C’è voluto un altro Motu Proprio, stavolta di papa Francesco nell’agosto scorso, per restituire maggiori poteri all’Aif, ma la rivoluzione nello Ior – stando alle parole di Pell – sarebbe nelle mani di un uomo il cui ruolo nelle tristi vicende degli ultimi due anni è fortemente sospetto.
Non bastasse, anche l’avvicendamento alla presidenza dello Ior fa nascere qualche domanda: il tedesco Ernst von Freiberg, nominato in fretta e furia subito dopo le dimissioni di Benedetto XVI, se ne va dopo appena 18 mesi per lasciare il posto a De Franssu. Ufficialmente nessuna polemica aperta, ma sono molte le voci che parlano di un von Freiberg in disaccordo sulla linea presa dall’istituto che non sembra avere fretta di entrare nella white list, ovvero nell’elenco dei paesi virtuosi.
Infine, a lasciare perplessi è anche la determinazione a non chiarire cosa è successo negli ultimi due anni, malgrado la giustizia italiana si sia già pronunciata in proposito.

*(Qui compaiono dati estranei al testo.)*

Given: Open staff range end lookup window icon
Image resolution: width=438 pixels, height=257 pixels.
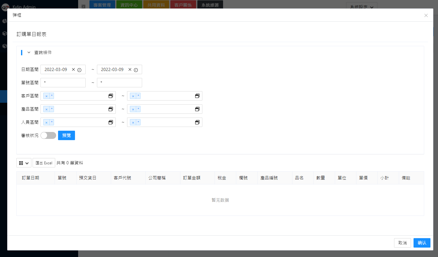Looking at the screenshot, I should 197,122.
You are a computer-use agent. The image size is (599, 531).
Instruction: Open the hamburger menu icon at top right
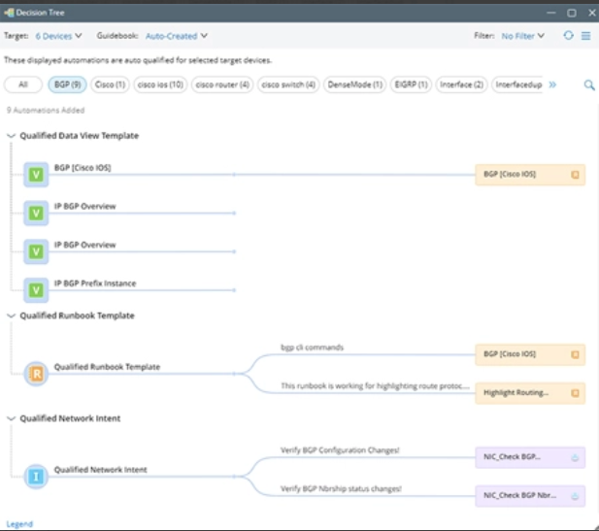(x=585, y=36)
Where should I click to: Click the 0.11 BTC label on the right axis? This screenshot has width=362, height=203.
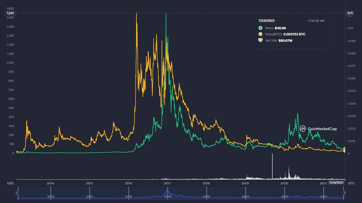pos(350,13)
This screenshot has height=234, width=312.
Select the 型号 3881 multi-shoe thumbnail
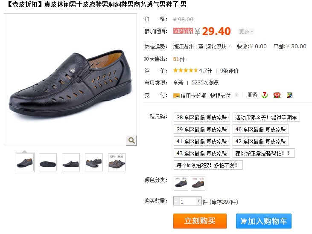117,162
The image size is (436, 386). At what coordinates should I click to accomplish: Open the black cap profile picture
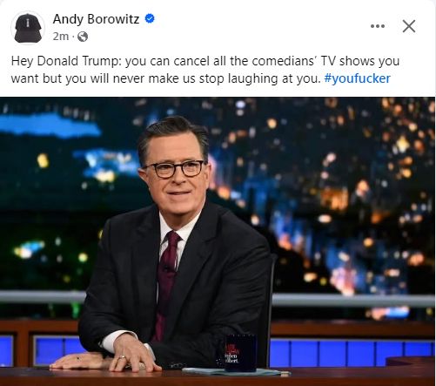28,28
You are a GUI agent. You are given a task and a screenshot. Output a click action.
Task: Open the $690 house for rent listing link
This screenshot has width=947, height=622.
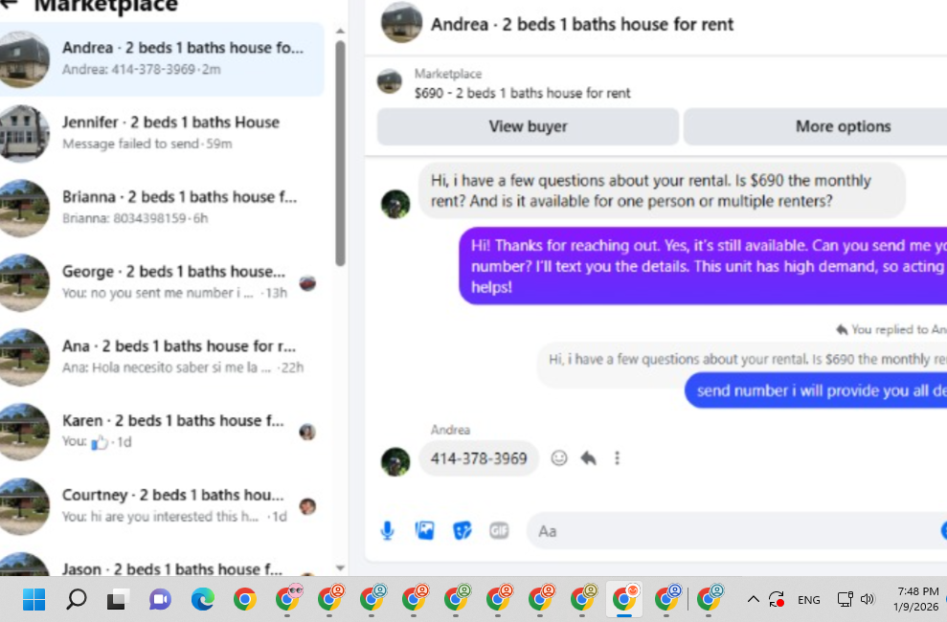click(x=522, y=93)
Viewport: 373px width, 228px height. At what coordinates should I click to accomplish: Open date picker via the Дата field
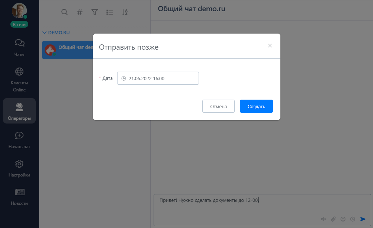158,78
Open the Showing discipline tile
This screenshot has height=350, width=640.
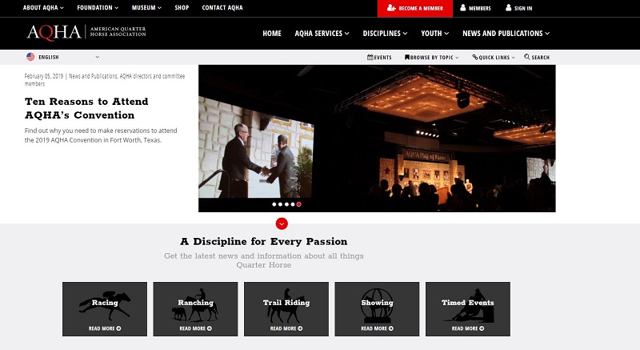(x=377, y=309)
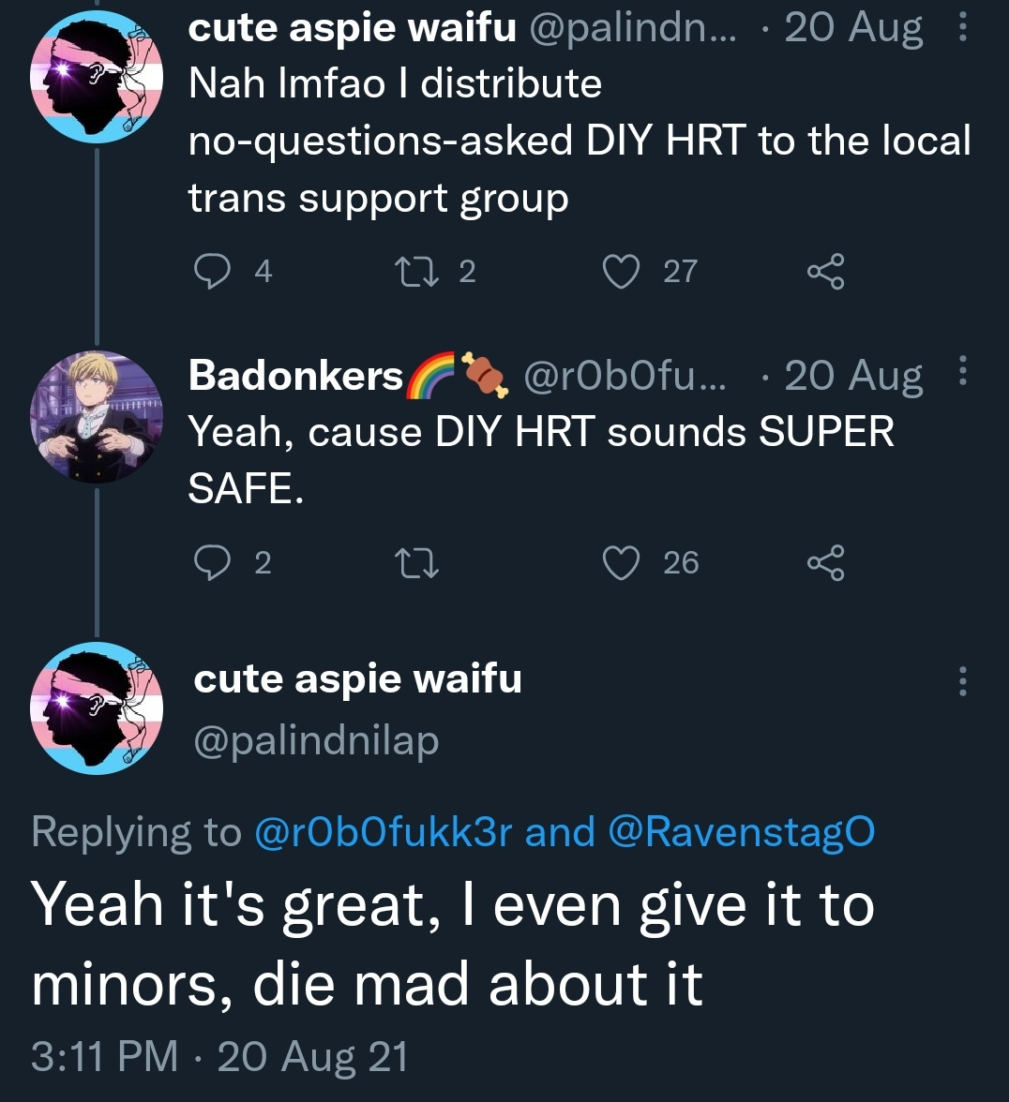
Task: Open cute aspie waifu's avatar on top tweet
Action: point(97,77)
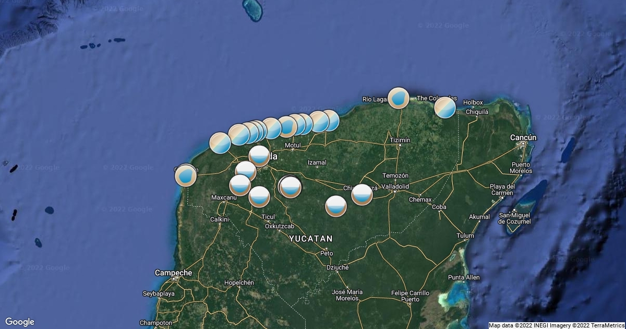Click the San Miguel de Cozumel label

click(514, 218)
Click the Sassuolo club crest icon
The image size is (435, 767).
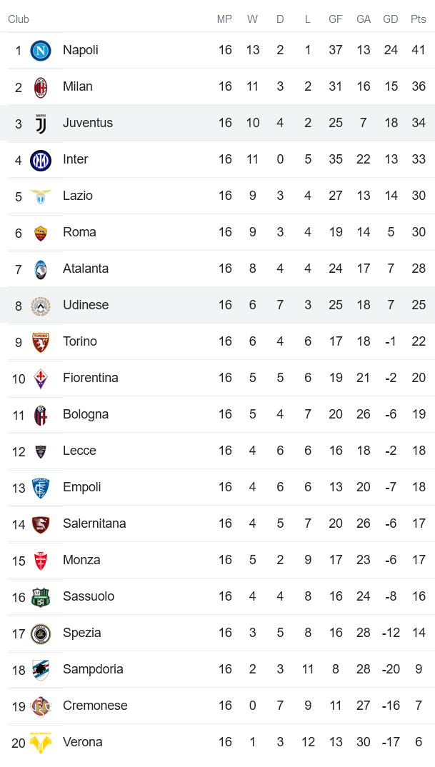41,597
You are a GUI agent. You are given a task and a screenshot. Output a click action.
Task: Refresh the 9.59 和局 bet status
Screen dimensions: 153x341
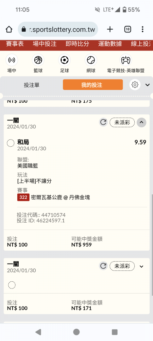pos(103,122)
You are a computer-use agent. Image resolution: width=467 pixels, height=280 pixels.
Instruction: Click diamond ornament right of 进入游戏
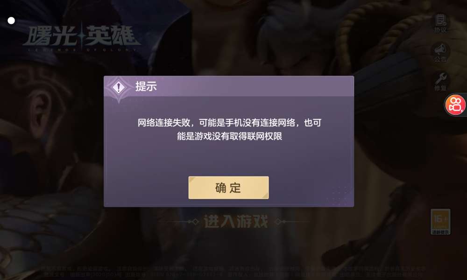click(x=278, y=222)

Nell’intervista al Corriere, il cardinale Pell fa riferimento a Calvi e Sindona, come simboli di uno Ior che non si deve più vedere. Ma la vicenda dei due banchieri, che rovinò l’immagine della Chiesa, risale ormai a trenta anni fa, mentre sarebbe più opportuno dare conto delle battaglie interne che si sono combattute negli ultimi anni. Anche perché l’ostinato silenzio sulle recenti vicende fa sorgere dubbi sulla reale affidabilità di chi vorrebbe costruire un nuovo futuro.
I prossimi mesi diranno se queste sono soltanto illazioni, timori ingiustificati, oppure qualcosa di drammaticamente serio.